Roper’s share price increase reflects its impressive performance, exhibiting investor optimism surrounding the stock. In the past six months, the company has gained 4.6% against the industry’s decline of 5.1%. We believe Roper, which enjoys a strong foothold across markets, has several growth drivers working in its favor. Read on to find out the key catalysts at the moment.
Factors at Play
Roper’s unique asset-light business model, which allows it to remain less dependent on large-scale production equipment, enables the company to remain profitable even when sales decline during recession. Additionally, the business model helps Roper to generate strong cash flow. We believe that large project wins and strong order trends should boost the top line in the long run.
Moreover, the company holds a dominant position in most of the markets where it operates. Roper also has an optimum mix of highly engineered, niche-oriented products, which helps it to gain market share. Although the company operates in a cyclical business environment, its diversified revenue stream has helped in countering the headwinds. In addition, Roper’s innovative product pipeline is likely to be a major catalyst over the long term.
Meanwhile, this Zacks Rank #2 (Buy) stock is enjoying excellent operational execution as well as broad-based growth in all of its segments. The company’s software and network businesses have also been steady enough to consistently add to its strength. Further, the product businesses are witnessing robust growth as well as strong operating leverage.

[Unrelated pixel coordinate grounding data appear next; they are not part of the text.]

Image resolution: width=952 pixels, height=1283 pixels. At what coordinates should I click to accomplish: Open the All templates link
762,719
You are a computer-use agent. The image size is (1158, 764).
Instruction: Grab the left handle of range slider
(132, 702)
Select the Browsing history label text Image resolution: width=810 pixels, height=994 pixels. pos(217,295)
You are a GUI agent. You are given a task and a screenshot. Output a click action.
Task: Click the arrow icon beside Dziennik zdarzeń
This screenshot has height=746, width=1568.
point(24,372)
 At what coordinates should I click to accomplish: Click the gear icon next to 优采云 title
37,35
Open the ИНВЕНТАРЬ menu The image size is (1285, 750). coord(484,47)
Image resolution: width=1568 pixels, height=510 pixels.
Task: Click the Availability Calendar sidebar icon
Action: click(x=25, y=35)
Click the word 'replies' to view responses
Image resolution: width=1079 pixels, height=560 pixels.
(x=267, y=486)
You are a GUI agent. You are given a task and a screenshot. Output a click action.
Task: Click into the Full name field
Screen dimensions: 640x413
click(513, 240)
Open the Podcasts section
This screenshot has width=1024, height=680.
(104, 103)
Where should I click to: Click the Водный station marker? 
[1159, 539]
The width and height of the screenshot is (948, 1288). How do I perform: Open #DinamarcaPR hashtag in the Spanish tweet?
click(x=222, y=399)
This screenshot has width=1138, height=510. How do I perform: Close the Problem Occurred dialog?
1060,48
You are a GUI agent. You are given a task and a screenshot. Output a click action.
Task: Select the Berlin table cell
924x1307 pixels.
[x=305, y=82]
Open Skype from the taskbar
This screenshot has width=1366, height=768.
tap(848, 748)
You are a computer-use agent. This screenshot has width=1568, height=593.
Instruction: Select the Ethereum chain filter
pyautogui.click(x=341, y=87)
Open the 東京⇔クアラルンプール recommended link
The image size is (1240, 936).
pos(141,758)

Also, the company’s acquisition strategies are directed toward acquiring smaller, asset-light businesses with high profit margins, particularly companies providing medical solutions. This tactical move has helped Roper to contribute meaningfully to the top line and margins. Evidently, in 2016, Roper had spent nearly $3.7 billion in software acquisitions, including ConstructConnect and Deltek, which in turn, drove its performance especially in the software and network businesses. We believe that the company will continue pursuing small acquisitions that strategically fit its overall business mix and contribute to its long-term growth.
Other Stocks to Consider
Some other top-ranked stocks in the same space include Applied Industrial Technologies, Inc. (AIT - Free Report) , Altra Industrial Motion Corp. (AIMC - Free Report) and Welbilt, Inc. (WBT - Free Report) . While Applied Industrial Technologies sports a Zacks Rank #1 (Strong Buy), Altra Industrial Motion and Welbilt carry a Zacks Rank #2. You can see the complete list of today’s Zacks #1 Rank stocks here.
Applied Industrial Technologies surpassed estimates in the trailing four quarters, with an average positive earnings surprise of 11.6%.
Altra Industrial Motion exceeded estimates thrice in the last four quarters, with an average beat of 5.1%.
Welbilt outpaced estimates thrice in the preceding four quarters, with an average earnings surprise of 14.6%.